Dennis Kriel • April 10, 2026

Part 2 of the GUIDE Framework Series

Most founders think they understand their business. They've been running it for years. They know the numbers, the clients, the team. That familiarity feels like understanding.

But there's a meaningful difference between knowing your business and understanding how it actually operates. The Understand stage — Step 2 of the GUIDE framework — is where that distinction becomes consequential.

You cannot automate what you do not understand. And if you misunderstand the process, AI will help you solve the wrong problem efficiently. That's a worse outcome than doing nothing.

Why do so many leaders skip the Understand stage?

Because it feels like delay.

They've grounded the problem in Step 1. They're ready to move. The Understand stage asks them to slow down again — this time to map how the business actually works before introducing any new tools or processes.

That's uncomfortable for anyone who is impatient to see results. But the leaders I've seen get real, durable return from AI adoption are almost always the ones who spent more time here than they planned.

The ones who skipped it? They implemented fast. And usually discovered, two or three months later, that they'd automated a process nobody actually followed.

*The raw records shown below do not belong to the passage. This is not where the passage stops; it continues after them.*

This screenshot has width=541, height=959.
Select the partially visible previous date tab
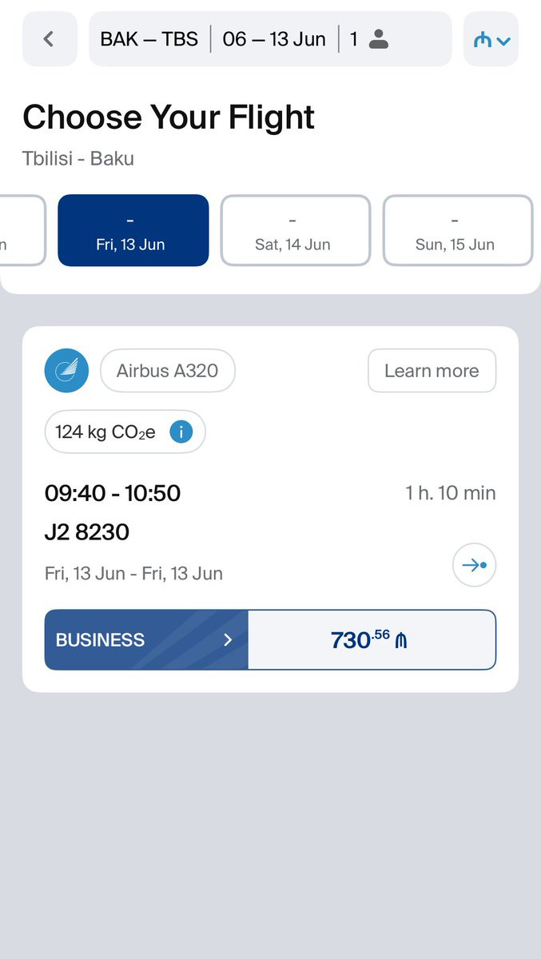click(x=22, y=230)
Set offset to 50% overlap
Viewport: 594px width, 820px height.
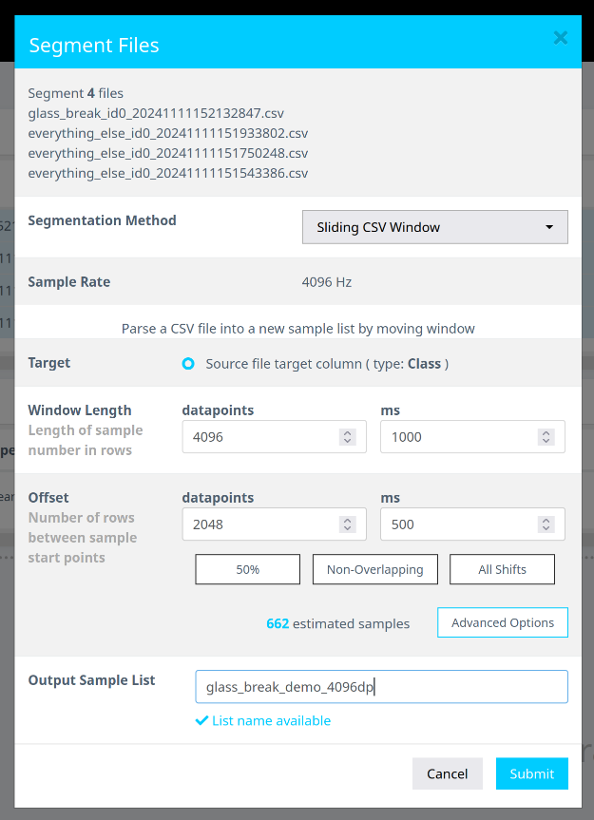tap(247, 569)
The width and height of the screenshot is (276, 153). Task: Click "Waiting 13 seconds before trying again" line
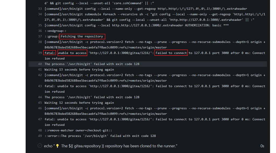pos(79,69)
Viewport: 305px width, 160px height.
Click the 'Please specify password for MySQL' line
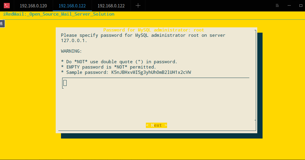[x=143, y=35]
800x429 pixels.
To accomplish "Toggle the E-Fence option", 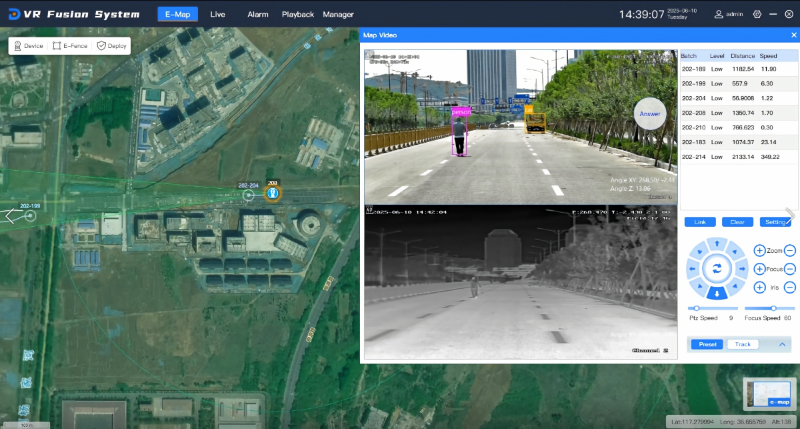I will pos(71,46).
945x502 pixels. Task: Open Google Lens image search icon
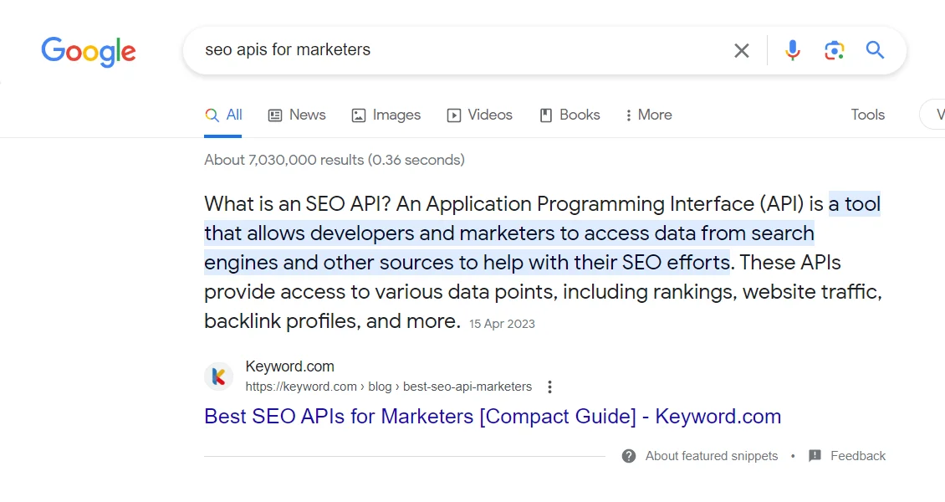[x=834, y=50]
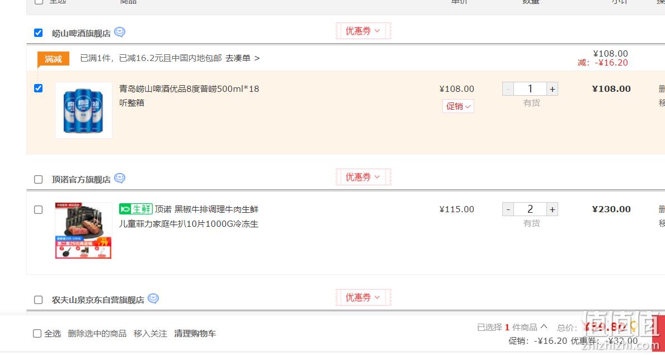The height and width of the screenshot is (355, 665).
Task: Open chat icon beside 崂山啤酒旗舰店
Action: tap(120, 32)
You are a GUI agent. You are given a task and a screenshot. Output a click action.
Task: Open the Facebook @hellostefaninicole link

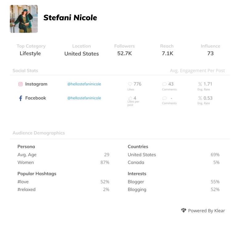[84, 98]
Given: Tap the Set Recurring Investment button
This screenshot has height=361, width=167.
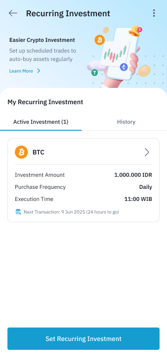Looking at the screenshot, I should pyautogui.click(x=84, y=339).
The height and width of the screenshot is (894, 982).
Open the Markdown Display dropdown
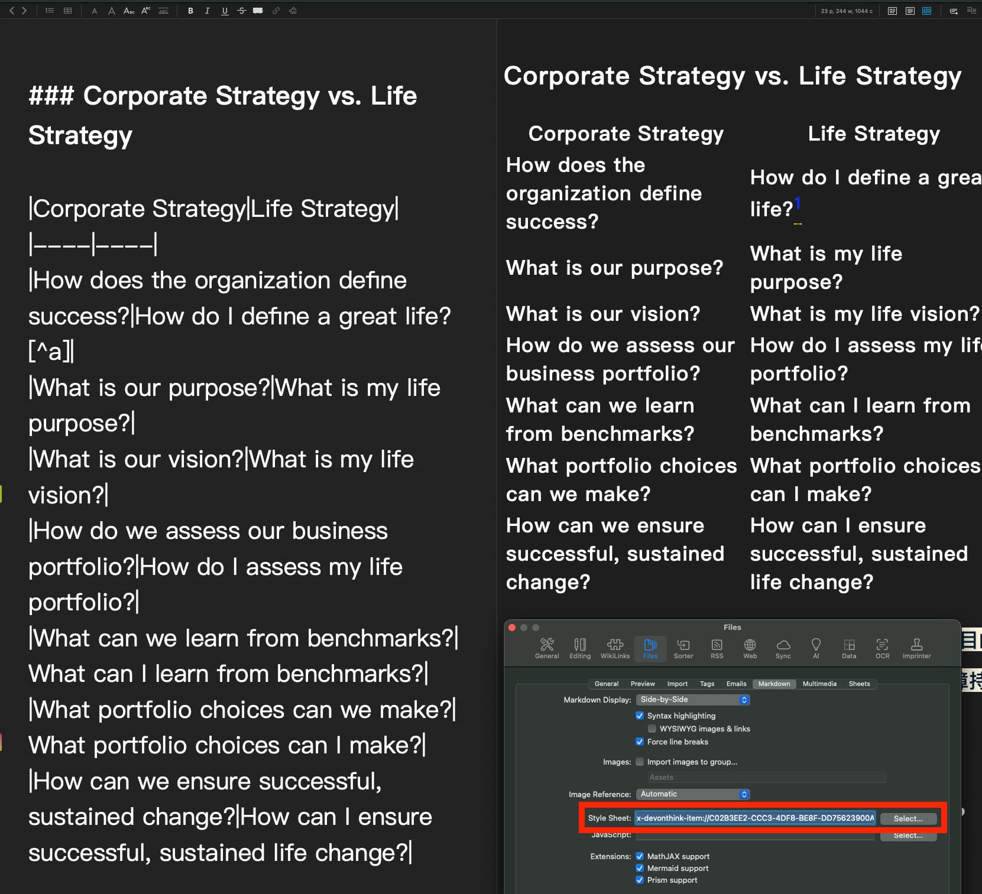click(693, 700)
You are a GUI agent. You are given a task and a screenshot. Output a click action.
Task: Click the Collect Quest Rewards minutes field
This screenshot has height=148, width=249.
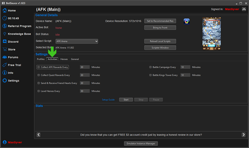(x=85, y=75)
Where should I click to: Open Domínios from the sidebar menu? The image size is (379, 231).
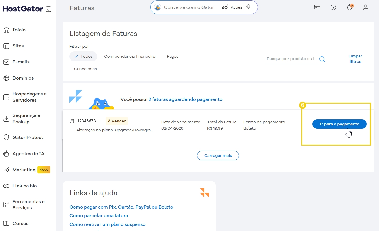coord(23,78)
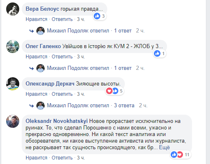The width and height of the screenshot is (210, 164).
Task: Click reply arrow icon under Вера Белоус's comment
Action: point(32,31)
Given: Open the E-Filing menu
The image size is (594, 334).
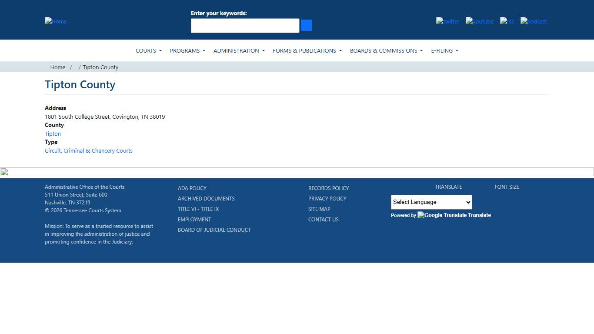Looking at the screenshot, I should [444, 51].
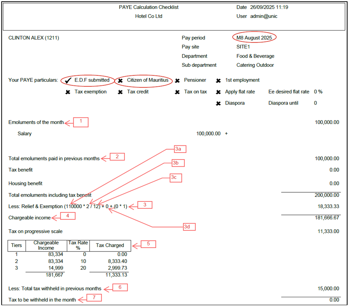Click the Ee desired flat rate 0 % value
This screenshot has height=306, width=348.
click(318, 92)
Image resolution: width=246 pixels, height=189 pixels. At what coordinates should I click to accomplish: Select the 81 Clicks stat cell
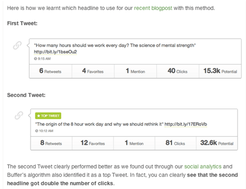pos(176,143)
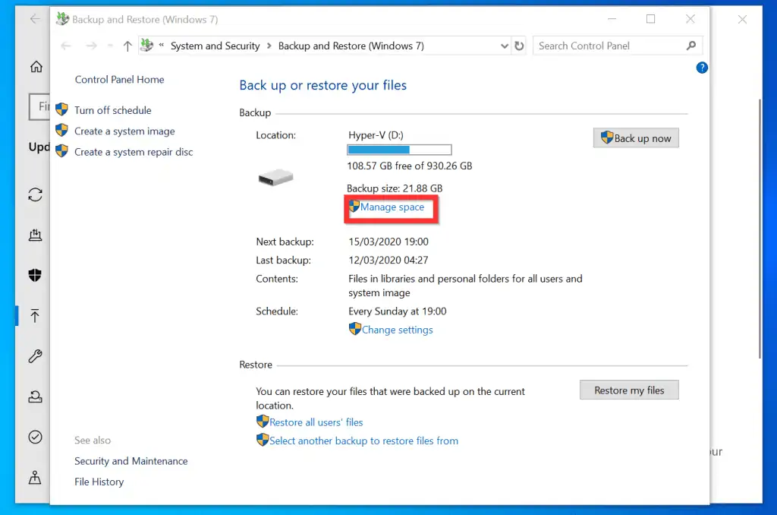Click the blue help question mark icon
Image resolution: width=777 pixels, height=515 pixels.
702,68
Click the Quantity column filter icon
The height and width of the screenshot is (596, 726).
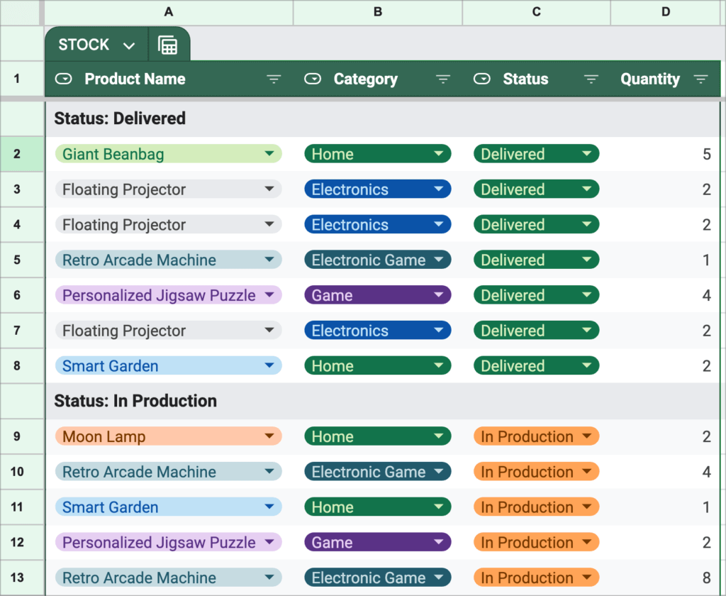pyautogui.click(x=700, y=79)
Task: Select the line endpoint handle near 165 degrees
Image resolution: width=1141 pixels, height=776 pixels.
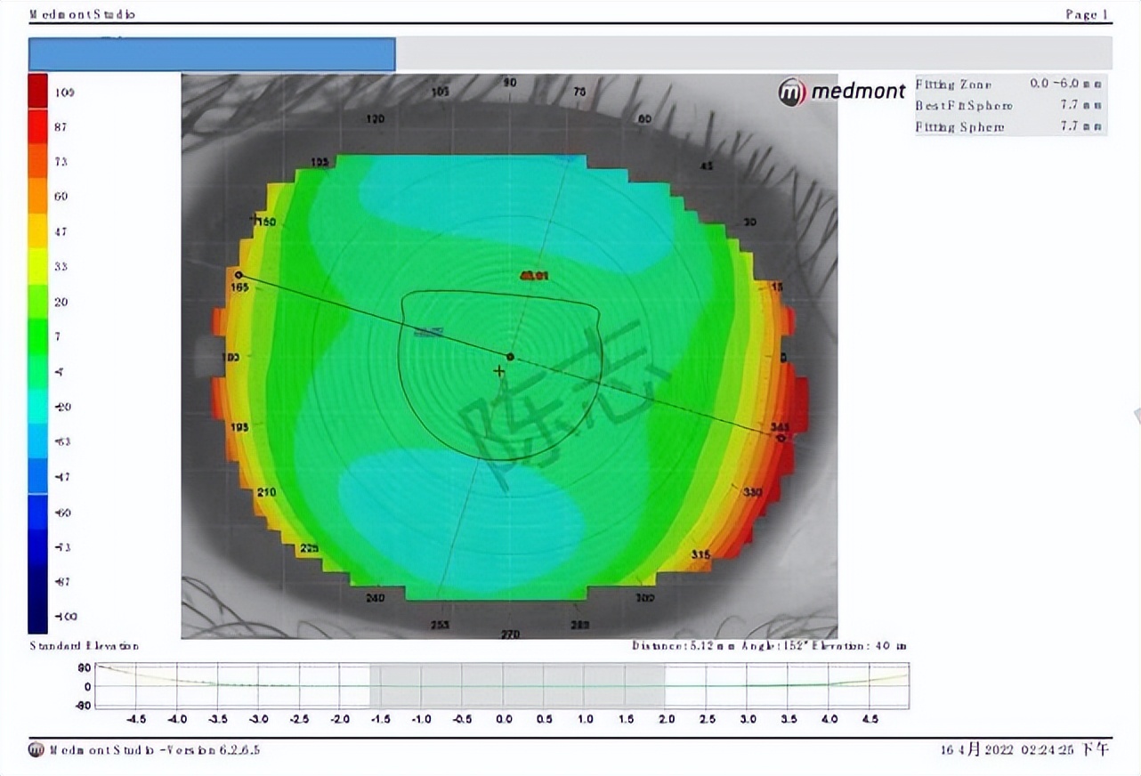Action: pos(239,275)
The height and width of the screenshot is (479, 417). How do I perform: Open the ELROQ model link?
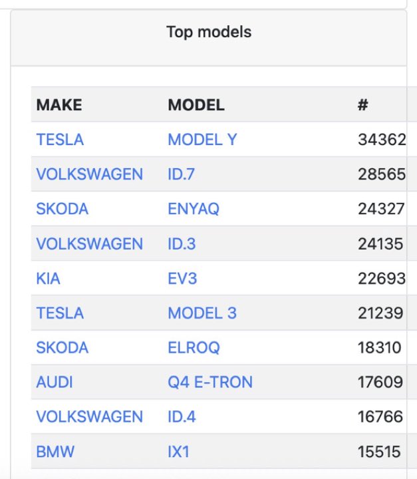coord(194,348)
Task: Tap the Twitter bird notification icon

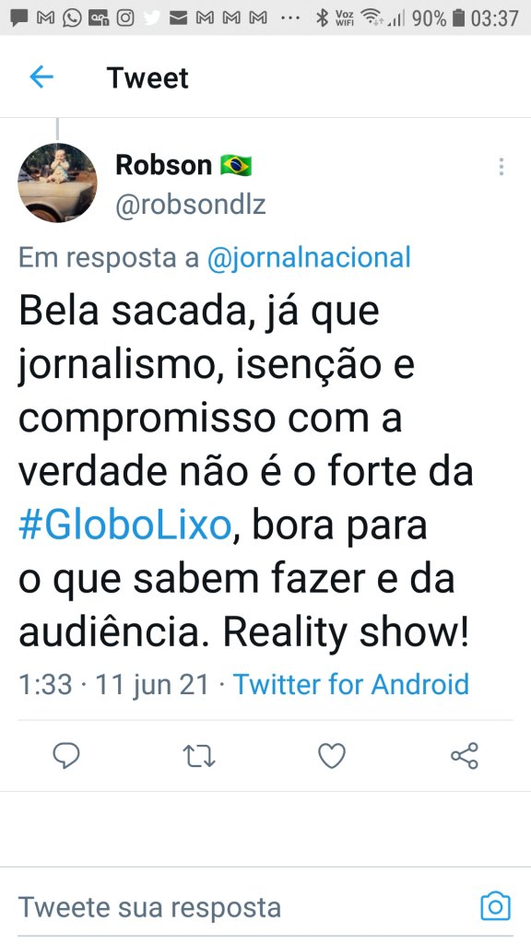Action: point(152,18)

What does mapping your business reality involve?

Pick one process — the one you identified in Step 1. Map how it actually runs.

Not how it should run. Not what the handbook says. How it runs today, by the people doing it.

Ask: Who does what? In what order? Where does it slow down? Where does it get rerouted or dropped entirely? What does "done" look like — and does everyone on the team agree on that answer?

Here's what I've noticed across the 500+ business leaders I've worked with across more than 12 industries: the documented process and the real process are almost never the same. Someone found a workaround. A step got quietly dropped because it caused more problems than it solved. A handoff that used to happen via email now happens on WhatsApp.

If you automate the documented version, you'll build something the team bypasses from day one.

The map has to reflect what's real. Not what's supposed to be real.

How do you know when you've understood it well enough to move forward?

Three questions. If you can answer all three clearly, you're ready for implementation.

What is the actual problem — not the symptom?

Slow invoicing is a symptom. Understanding what causes it — unclear approval steps, missing information from sales, late sign-offs — is understanding.

Where does the current process break, and why?

Not just where it's slow. Where it fails completely. What that failure costs the business each time it happens.

What would a better version look like, described in plain terms?

Not in terms of tools or technology. Outcomes, ownership, and sequence. If you can describe the improved process clearly without naming a single piece of software, you're close.

If you can't answer all three without hedging, you need more time here. That is not failure — it is the work.

Key takeaways

  • Familiarity with your business is not the same as understanding how it operates
  • Map the real process, not the documented one — they are almost never the same
  • Signs you skipped this stage: you implemented something the team ignores; the output is right but the process is wrong
  • You're done when you can answer three questions clearly: what's the real problem, where does the process break, and what does better look like?
  • Clarity about your current state is not a delay. It is the work.


This is Part 2 of the GUIDE Framework Series.